The team used a form of genome editing to target the liver gene PCSK9, which was discovered in 2003 to be associated with regulating cholesterol — a mutation was found to raise incidences of heart attack and high cholesterol. Later on, another team, in Texas, found that three percent of the population have mutations in the gene that lower levels of low-density lipoprotein, or “bad” cholesterol by 15 to 28 percent, and led to as much as an 88 percent lower-than-average risk of heart attacks.
Essentially, it was a no-brainer for lead researcher Dr. Kiran Musunru, who said that nature had “already done the experiment,” in a press release. “They are protected from heart attack, and there are no known adverse consequences. So that led us to reason that if we could find a way to replicate this, we could significantly protect people from heart attack.”
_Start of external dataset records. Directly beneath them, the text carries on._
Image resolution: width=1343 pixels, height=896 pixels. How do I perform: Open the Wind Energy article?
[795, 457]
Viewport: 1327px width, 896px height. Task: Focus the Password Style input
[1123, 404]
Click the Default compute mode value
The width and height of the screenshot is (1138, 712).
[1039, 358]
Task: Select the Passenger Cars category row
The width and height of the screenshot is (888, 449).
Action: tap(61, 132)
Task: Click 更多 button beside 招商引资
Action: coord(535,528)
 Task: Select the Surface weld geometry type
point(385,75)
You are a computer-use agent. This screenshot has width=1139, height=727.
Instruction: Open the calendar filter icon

So, on lab mice, the team used advanced genome editing technology, known as CRISPR-Cas9, to literally edit their DNA. The way the technology works can be broken down into two processes. First, scientists direct CRISPR, an RNA component, to a gene, so that it’s able to recognize its target. CRISPR then directs Cas9 to all matching sequences, where Cas9 is able to break the target gene. The broken cells are then able to repair themselves, but with errors. In turn, this “knocks out” the gene, making it virtually inoperative.
In humans and mice with high cholesterol, this would be good, because PCSK9 produces a protein that gets released into the bloodstream, and subsequently hinders the removal of cholesterol. By knocking out PCSK9, cholesterol would be removed more easily. So, with the help of a virus capable of entering cells, CRISPR-Cas9 was introduced to the livers of mice.
Musunru described the effect as “dramatic.” Within three to four days, “the majority of the PCSK9 gene copies in all of the liver cells were disrupted, knocked out. And what we hoped to see was much less of the protein product in the bloodstream, which is what we saw. The other consequence that we saw was a 35 to 40 percent reduction in cholesterol levels in these mice.”
In humans, that translates to as much as a 90 percent lower chance of heart attack.
If you’re sitting on your couch munching on your bacon-wrapped macaroni and cheese, expecting this vaccine to be your saving grace, you’re going to want to hope you don’t die of a heart attack for another 10 years. It would take at least that long to develop the “vaccine,” Musunru said.
One out of every four deaths in the U.S. is caused by heart disease, according to the Centers for Disease Control and Prevention. If this therapy were to be developed, Musunru estimates that it could “reduce the occurrence of heart attack by 30 percent, 50 percent, 90 percent.” Whichever one it is, there would no doubt be a reduction, and that’s a great thing.